West Coast Wolves’ debut Don’t Forget to Howl brilliantly rides the wave of sonic exploration – Texx and the City


When West Coast Wolves start writing without notions of genre and a wide range of influences that make up the band’s life-blood it culminates in Don’t Forget to Howl, an almighty debut album.

The band’s ethos, “music, surf, jol”, paints a picture of lazy days and crazy nights. It conjures up images of a lifestyle where nothing gets taken too seriously but that couldn’t be further from the truth.

Under this happy-go-lucky, fun-loving guise lies an album unafraid to go to darker, more questioning places. It decries the isolating nature of social media and bemoans grey city walls, it questions war and delicately embraces parental anxiety.

And it does so with breathtaking energy and a thrilling approach to genre. There’s no single defining sound as styles that usually have little right to share the same spotlight co-exist in surprising harmony.

Find me another album where the breakneck punk, heavy like metal, of “Crows Foot” precedes the jumpy reggae of “Invisible Walls” and archetypal country of “Dear Rollercoaster”, all with the masterful hand of a band that knows what it’s doing.

For all the glorious genre-fuckery, though, there’s one thing, one instrument, that ties the whole thing together – the banjo.
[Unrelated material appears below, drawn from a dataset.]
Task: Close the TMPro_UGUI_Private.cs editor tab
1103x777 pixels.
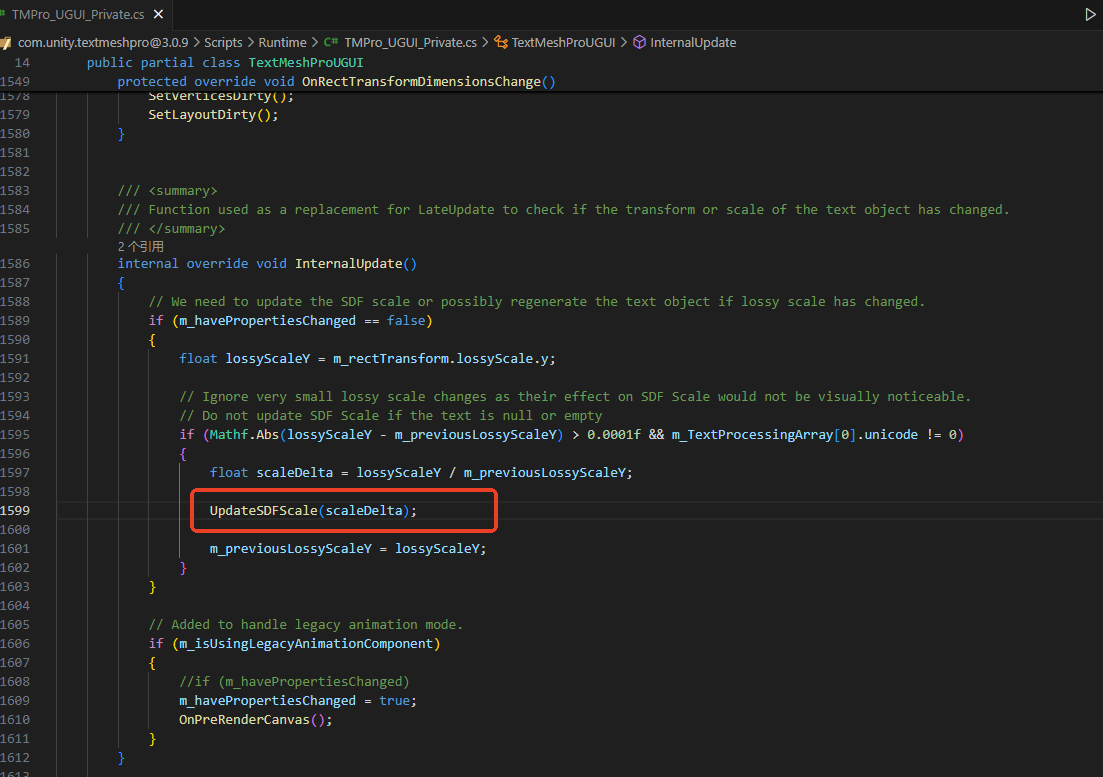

It was through serendipity’s cunning that guitarist Pete Gray ended up with a banjo-guitar (six stringed and tuned like a guitar) in his hands.

A few years ago the Wolves were asked to be part of a documentary/ode to the West Coast and its infinite wildness and freedom, and to write a song specifically for the film. Said banjo-guitar struck a chord (pun intended) with the band and took over a part initially meant for a guitar in a song that would become a prototype of the band’s sound called “Uncle Tin” (whose video serves as the perfect demonstration of the ‘jol’ part of the band’s ethos).

Fast forward to the present day and the instrument plays a pivotal role in propelling Don’t Forget to Howl from great to brilliant. The first shining example is the rambunctious rage against instant-gratification culture that is “Crows Foot” where the banjo’s penchant for madness gives the song the licence to run wild and free. 

In the intro, which it shares with a stubborn kick-drum, it sets a frenetic pace for the other instruments to keep up with so that when the electric guitar joins the party it’s with the force of a dam wall bursting suddenly and explosively. Though the banjo only features in instrumental breaks its influence rides on through verse and chorus alike.

On the other end of the spectrum you have “Knuckles Tight”, by far the most sombre song on the record. Through an act of musical sorcery that I have yet to understand despite listening to the song more times than I can count, the banjo sheds its red-neck stereotype and replaces it with something more tactful and mature. There’s a profound humility in the way it, for the most part, settles into the background of the arrangement. It’s a rhythmic embellishment that wouldn’t be missed were it not there but whose inclusion is the perfect top-note to the intense, helpless anxiety of the verses.
Perhaps it’s fate or perhaps just good musicianship but there’s something magical in the way West Coast Wolves have taken the banjo out of its comfort zone and so brilliantly worked it into such a diverse range of sounds. That’s not to say Don’t Forget to Howl is as good as it is solely because of the banjo, it would have been excellent without it, but its inclusion allows the album to go places that might not have been accessible otherwise.